Run SQL

Last Updated: May 07, 2018

MaxCompute SQL does not support transactions, index, or UPDATE/DELETE operations. The MaxCompute SQL syntax differs from Oracle and MySQL, notably, you cannot seamlessly migrate SQL statements of other databases into MaxCompute. After you submit MaxCompute jobs, the jobs can be queued and scheduled for execution. MaxCompute SQL can complete queries at the second- to millisecond-level. You can process massive data in one batch processing job.

Select statements

  • The key of GROUP BY statement can be the column name of input table, and the expression consisted of input table columns, but it cannot be the output column of SELECT statements.
  1. select substr(col2, 2) from tbl group by substr(col2, 2); -- Yes, the key of group by can be the expression consisted of input table column;
  2. select col2 from tbl group by substr(col2, 2); -- No, the key of group by is not in the column of Select statement;
  3. select substr(col2, 2) as c from tbl group by c; -- No, the key of group by cannot be the column alias, i.e., the output column of Select statement;

For SQL parsing, GROUP BY operations are conducted before SELECT operations, which means GROUP BY can only use the column or expression of the input table as the key.

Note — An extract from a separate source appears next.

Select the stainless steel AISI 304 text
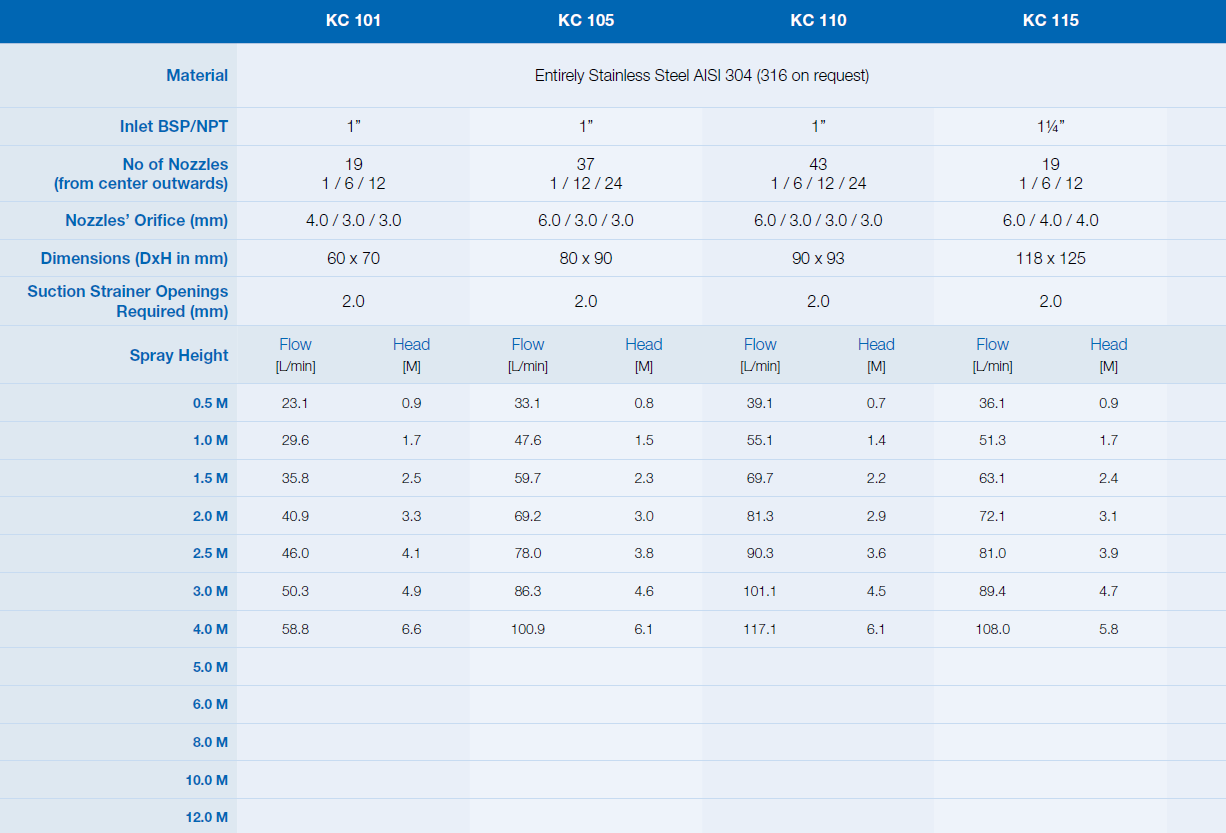(701, 75)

  • ORDER BY must be used in combination with LIMIT.
  • DISTRIBUTE BY must be added in front of SORT BY.
  • The key of ORDER BY/SORT BY/DISTRIBUTE BY must be the output column of SELECT statement, that is, the column alias.
  1. select col2 as c from tbl order by col2 limit 100 -- No, the key of order by is not the output column (column alias) of Select statement.
  2. select col2 from tbl order by col2 limit 100; -- Yes, use column name as the alases if the output column of Select statement has no alias.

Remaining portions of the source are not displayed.